Le système de combat aérien du futur (Scaf) est un projet visant à développer un ensemble de systèmes d’armes aériens interconnectés. Il comprend un avion de chasse de nouvelle génération, des drones de combat de différentes tailles et un cloud pour interconnecter tous les éléments du système. Il est censé remplacer le Rafale en France et l’Eurofighter en Allemagne et en Espagne. Il devait entrer l’an prochain dans une phase concrète de réalisation. Mais rien ne va plus entre les industriels censés collaborer à sa réalisation. C’est Dassault qui a ouvert le feu en exigeant de l’avionneur européen Airbus, au sein duquel sont représentés les industriels allemand et espagnol, à être le seul aux manettes pour continuer le projet. Ce que ses partenaires refusent. Cerise sur le gâteau, un projet rival sur le même créneau, le programme global de combat aérien, est mis en avant par le britannique BAE Systems, l’italien Leonardo et le japonais Mitsubishi Heavy Industries.
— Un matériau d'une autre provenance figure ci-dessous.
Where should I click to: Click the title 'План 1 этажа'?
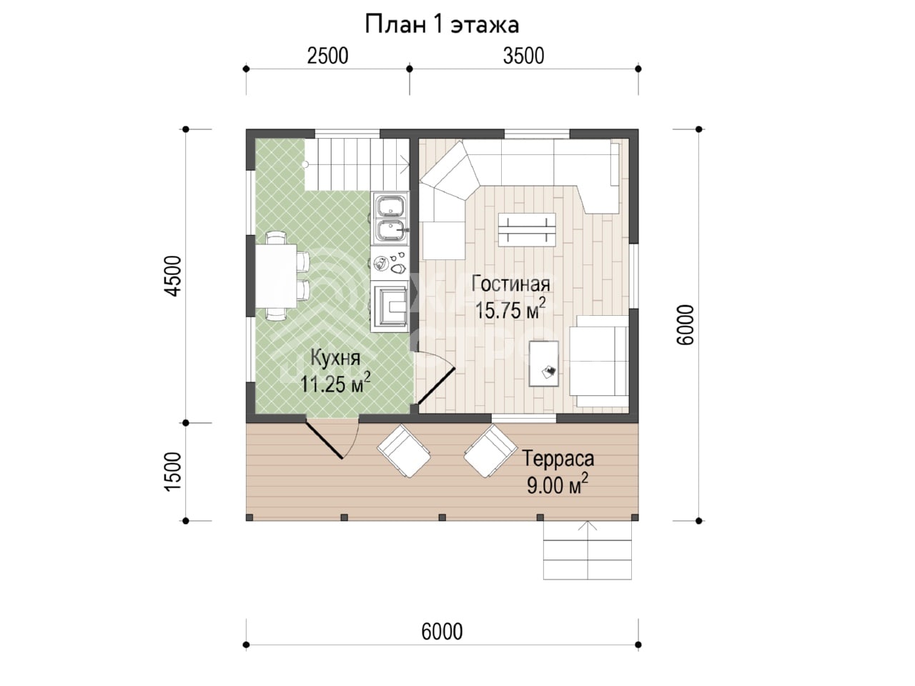442,24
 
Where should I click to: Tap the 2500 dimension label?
327,56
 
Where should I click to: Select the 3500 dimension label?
523,56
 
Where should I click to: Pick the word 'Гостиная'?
510,284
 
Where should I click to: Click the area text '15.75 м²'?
510,309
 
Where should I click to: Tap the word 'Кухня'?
335,358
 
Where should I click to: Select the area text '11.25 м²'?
335,383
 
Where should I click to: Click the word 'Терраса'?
558,459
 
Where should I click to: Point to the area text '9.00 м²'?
558,484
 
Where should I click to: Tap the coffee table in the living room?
528,230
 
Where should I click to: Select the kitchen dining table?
276,276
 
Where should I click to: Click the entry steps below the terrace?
588,551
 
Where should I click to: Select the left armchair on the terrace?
403,451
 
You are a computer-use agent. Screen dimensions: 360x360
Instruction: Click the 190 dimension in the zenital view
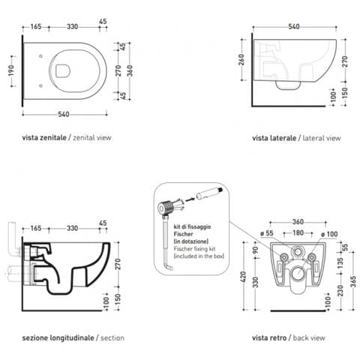click(11, 70)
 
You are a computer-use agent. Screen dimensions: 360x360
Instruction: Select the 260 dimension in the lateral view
click(242, 60)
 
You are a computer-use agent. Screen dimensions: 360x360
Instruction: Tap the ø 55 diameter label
click(267, 233)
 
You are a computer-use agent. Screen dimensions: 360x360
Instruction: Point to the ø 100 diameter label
click(329, 234)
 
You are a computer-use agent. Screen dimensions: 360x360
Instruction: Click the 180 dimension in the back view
click(298, 232)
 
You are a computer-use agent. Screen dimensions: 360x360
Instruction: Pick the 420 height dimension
click(243, 277)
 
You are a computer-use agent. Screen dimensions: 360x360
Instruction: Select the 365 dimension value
click(353, 281)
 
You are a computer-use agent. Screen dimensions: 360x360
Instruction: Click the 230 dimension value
click(340, 290)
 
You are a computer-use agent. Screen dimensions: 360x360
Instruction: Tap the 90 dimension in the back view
click(255, 250)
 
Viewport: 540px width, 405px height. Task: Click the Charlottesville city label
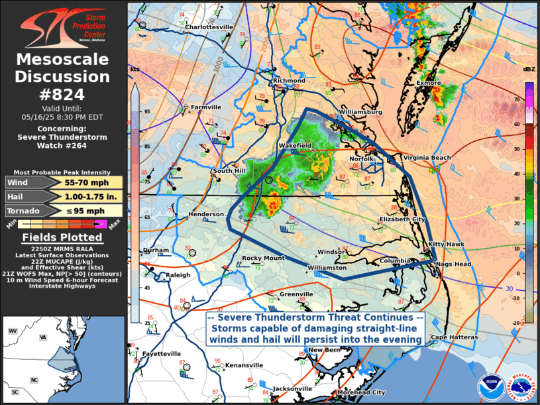tap(209, 27)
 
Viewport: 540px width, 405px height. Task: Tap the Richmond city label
tap(289, 81)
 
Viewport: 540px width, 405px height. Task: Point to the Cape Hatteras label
tap(454, 337)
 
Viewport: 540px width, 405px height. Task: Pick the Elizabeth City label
tap(402, 219)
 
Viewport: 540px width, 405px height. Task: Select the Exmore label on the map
tap(429, 83)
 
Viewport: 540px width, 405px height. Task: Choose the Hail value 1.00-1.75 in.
tap(85, 197)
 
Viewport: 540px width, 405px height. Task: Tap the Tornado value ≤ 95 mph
tap(85, 211)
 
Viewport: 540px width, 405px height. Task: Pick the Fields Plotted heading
tap(62, 237)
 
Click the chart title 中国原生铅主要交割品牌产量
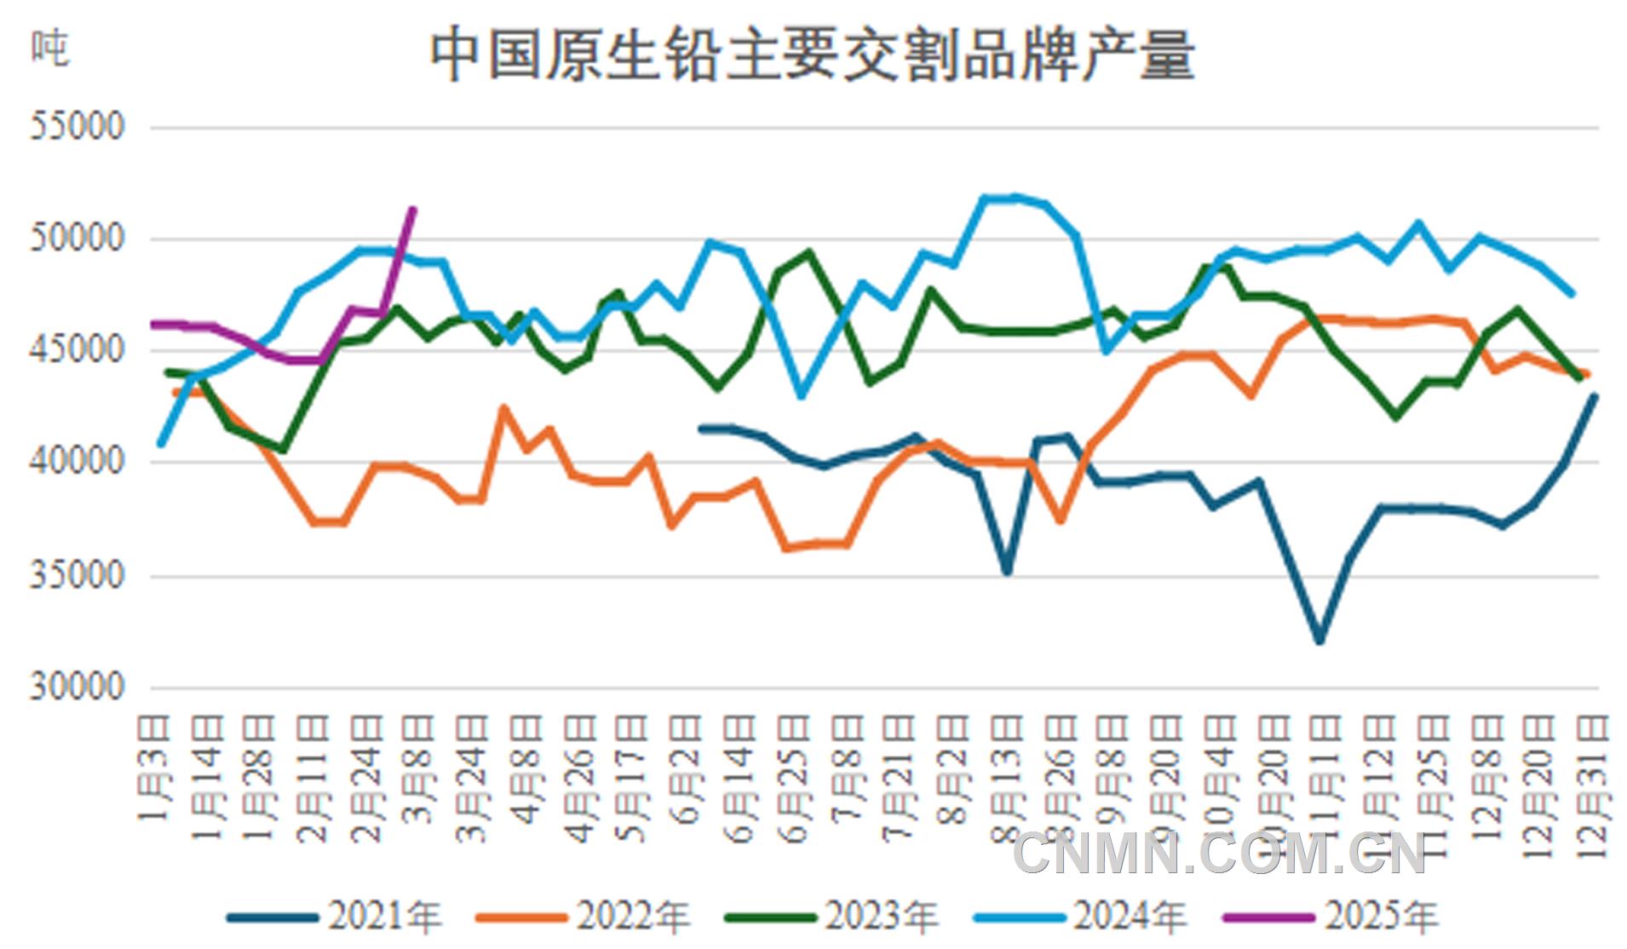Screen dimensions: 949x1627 pyautogui.click(x=812, y=56)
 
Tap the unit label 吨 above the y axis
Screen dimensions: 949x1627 pyautogui.click(x=49, y=49)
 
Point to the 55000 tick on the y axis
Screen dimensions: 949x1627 pyautogui.click(x=78, y=127)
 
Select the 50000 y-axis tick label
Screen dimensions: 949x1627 pyautogui.click(x=78, y=239)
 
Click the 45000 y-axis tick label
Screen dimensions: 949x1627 pyautogui.click(x=78, y=350)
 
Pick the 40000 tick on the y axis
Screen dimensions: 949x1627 pyautogui.click(x=78, y=463)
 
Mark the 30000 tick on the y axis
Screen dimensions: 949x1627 pyautogui.click(x=78, y=687)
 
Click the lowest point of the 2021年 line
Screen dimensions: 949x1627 pyautogui.click(x=1319, y=641)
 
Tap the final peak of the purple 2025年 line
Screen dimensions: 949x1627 pyautogui.click(x=413, y=209)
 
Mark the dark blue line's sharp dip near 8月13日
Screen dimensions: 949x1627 pyautogui.click(x=1007, y=572)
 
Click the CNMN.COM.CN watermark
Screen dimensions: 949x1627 pyautogui.click(x=1219, y=854)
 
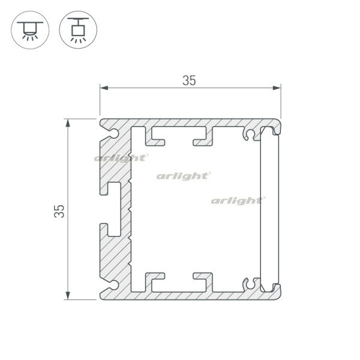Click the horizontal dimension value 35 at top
189,81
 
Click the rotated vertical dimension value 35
59,211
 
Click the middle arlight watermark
183,176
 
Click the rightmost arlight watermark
238,199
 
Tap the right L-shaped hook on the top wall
203,138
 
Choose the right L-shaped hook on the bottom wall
203,280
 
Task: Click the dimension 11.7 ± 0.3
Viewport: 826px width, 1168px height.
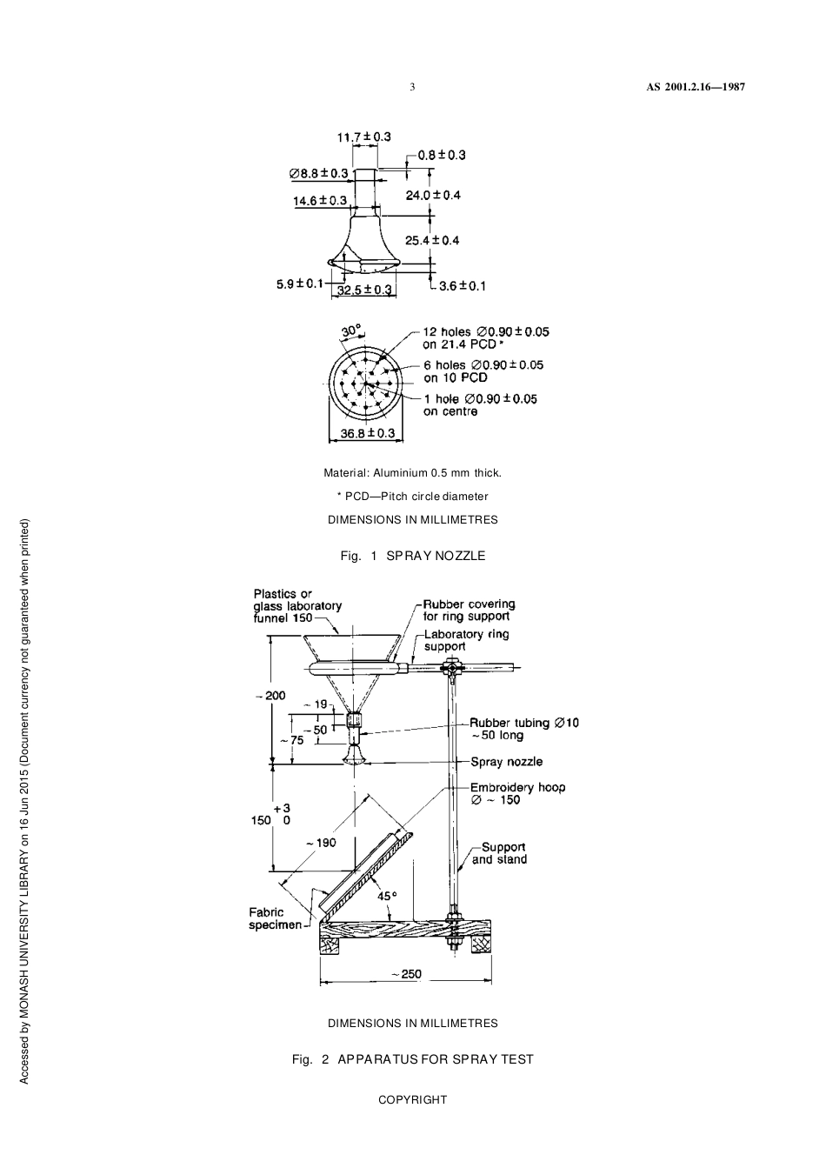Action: click(x=363, y=137)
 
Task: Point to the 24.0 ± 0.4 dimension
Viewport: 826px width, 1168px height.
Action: click(x=433, y=195)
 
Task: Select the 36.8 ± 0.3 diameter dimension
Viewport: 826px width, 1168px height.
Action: click(x=367, y=433)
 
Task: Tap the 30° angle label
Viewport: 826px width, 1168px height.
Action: click(x=350, y=331)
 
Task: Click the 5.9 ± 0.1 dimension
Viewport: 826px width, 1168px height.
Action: click(x=299, y=284)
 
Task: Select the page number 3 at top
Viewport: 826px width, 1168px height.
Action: click(x=412, y=87)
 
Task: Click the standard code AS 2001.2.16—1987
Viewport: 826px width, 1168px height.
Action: click(x=696, y=87)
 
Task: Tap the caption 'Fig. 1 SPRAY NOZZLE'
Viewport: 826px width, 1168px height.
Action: click(x=413, y=556)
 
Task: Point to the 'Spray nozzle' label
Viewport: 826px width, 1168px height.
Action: click(x=506, y=762)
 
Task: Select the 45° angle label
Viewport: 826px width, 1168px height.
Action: click(x=386, y=895)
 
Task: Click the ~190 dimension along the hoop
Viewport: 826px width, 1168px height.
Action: click(x=321, y=842)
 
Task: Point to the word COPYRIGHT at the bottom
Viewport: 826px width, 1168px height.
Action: click(x=412, y=1099)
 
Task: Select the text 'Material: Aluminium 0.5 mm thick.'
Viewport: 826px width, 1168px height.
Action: click(x=412, y=473)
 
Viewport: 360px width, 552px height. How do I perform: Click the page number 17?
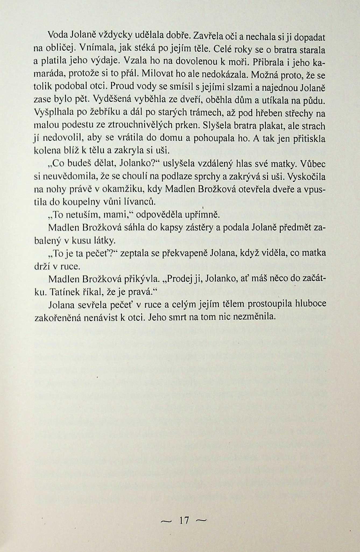pos(184,520)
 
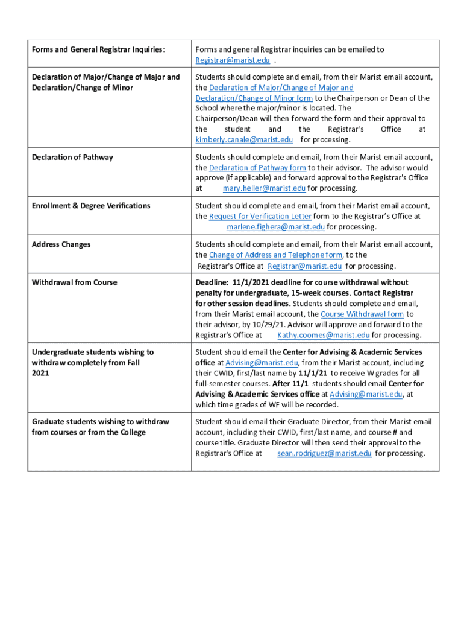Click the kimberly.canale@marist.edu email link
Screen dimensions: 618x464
[244, 140]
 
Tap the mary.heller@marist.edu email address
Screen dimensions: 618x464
[264, 188]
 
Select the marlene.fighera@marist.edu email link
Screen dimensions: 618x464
[275, 227]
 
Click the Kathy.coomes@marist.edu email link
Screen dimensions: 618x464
[323, 336]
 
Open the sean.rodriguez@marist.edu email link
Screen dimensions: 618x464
[324, 453]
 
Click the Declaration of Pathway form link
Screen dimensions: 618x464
[257, 168]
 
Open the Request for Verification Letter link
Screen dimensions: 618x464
[260, 216]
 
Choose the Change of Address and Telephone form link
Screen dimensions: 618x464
[275, 255]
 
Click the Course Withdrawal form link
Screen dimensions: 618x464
[362, 314]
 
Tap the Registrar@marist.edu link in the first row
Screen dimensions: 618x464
[233, 60]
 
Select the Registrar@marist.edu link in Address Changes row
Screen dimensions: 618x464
[304, 266]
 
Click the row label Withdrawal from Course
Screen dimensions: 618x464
[74, 282]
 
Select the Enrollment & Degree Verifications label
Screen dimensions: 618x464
[91, 206]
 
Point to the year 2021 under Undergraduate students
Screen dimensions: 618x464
[41, 373]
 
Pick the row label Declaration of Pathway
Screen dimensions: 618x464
[72, 158]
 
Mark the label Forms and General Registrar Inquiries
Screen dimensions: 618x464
[98, 49]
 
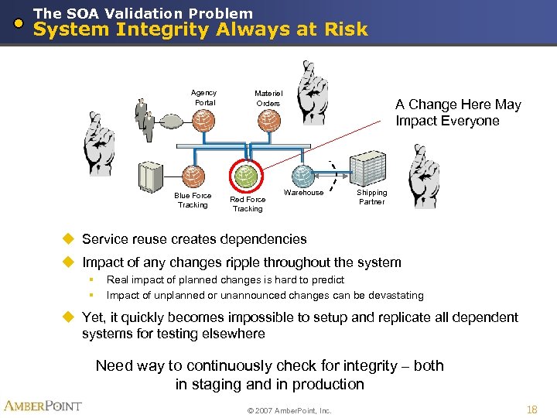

Bref Paris, Berlin, Madrid, Londres et Rome sont tous d’accord pour défendre et renforcer « l’autonomie stratégique du continent européen » mais leurs industriels respectifs exigent que ce soient eux, et eux seuls, qui en profitent aux dépens des autres. Chacun pour soi et la perspective de la guerre pour tous.

Tour à tour, l’Organisation mondiale de la santé, l’Agence européenne du médicament et le régulateur britannique du médicament, la MHRA, sont montés au créneau pour affirmer que le paracétamol pouvait être utilisé sans danger par les femmes enceintes et n’était nullement associé à un risque élevé d’autisme pour les bébés. Ils répondaient ainsi aux affirmations fantaisistes lancées par Trump lors d’une conférence de presse qui, de plus, déconseillait de faire vacciner les bébés contre l’hépatite B. Ce qui a fait hurler les chercheurs et le corps médical. Il y a peu, le président américain et son ministre antivax de la Santé, Robert Kennedy Jr, recommandaient de prendre de l’huile de foie de morue contre la Covid-19. Que de tels charlatans soient à la tête de la première puissance mondiale en dit long sur la décadence d’un capitalisme en crise.

Sur décision de Donald Trump le ministère de l’Agriculture va cesser la publication du rapport annuel sur la sécurité alimentaire des ménages américains, qui pointait une progression inquiétante de la faim dans le pays, année après année. Basé sur un vaste sondage, le rapport évaluait la précarité alimentaire, c’est-à-dire le nombre de foyers qui n’ont pas un accès garanti à la nourriture en quantité et en qualité suffisantes pour tous leurs membres. D’après la publication la plus récente, cela concernait 13,5 % des foyers en 2023 aux États-Unis, la proportion la plus élevée depuis 2014. Et la situation ne s’est pas améliorée l’an dernier. Mais Trump affirme, sans aucune preuve comme son habitude, que ces chiffres sont faux et biaisés. Comme la réalité ne lui convient pas, il la nie. Pour lui tout va pour le mieux dans le meilleur des mondes capitalistes. De quoi laisser sur sa faim…

Les journalistes de France 24 ont publié le témoignage à la fois accablant et émouvant de Melika Mohammadi Olya, Iranienne de 20 ans, enfermée depuis près de trois dans un centre de détention à El Paso, aux États-Unis. Elle avait fui l’Iran après avoir participé aux manifestations « Femme, Vie, Liberté » qui ont suivi la mort de Mahsa Amini en septembre 2022. Elle était passée en Turquie et de là avait gagné le Nicaragua avant de remonter jusqu’aux États-Unis. Emprisonnée dès son arrivée, elle a failli, par deux fois, être réexpédiée vers son pays d’origine où elle risque la mort. Dans un récent rapport, Amnesty International a qualifié les conditions du camp d’El Paso d’inhumaines, s’alarmant tout particulièrement de l’hygiène inexistante et de la qualité de la nourriture souvent avariée. Comme Melika, des milliers d’autres demandeurs d’asile (dont son propre père) sont systématiquement emprisonnés et traités comme des criminels.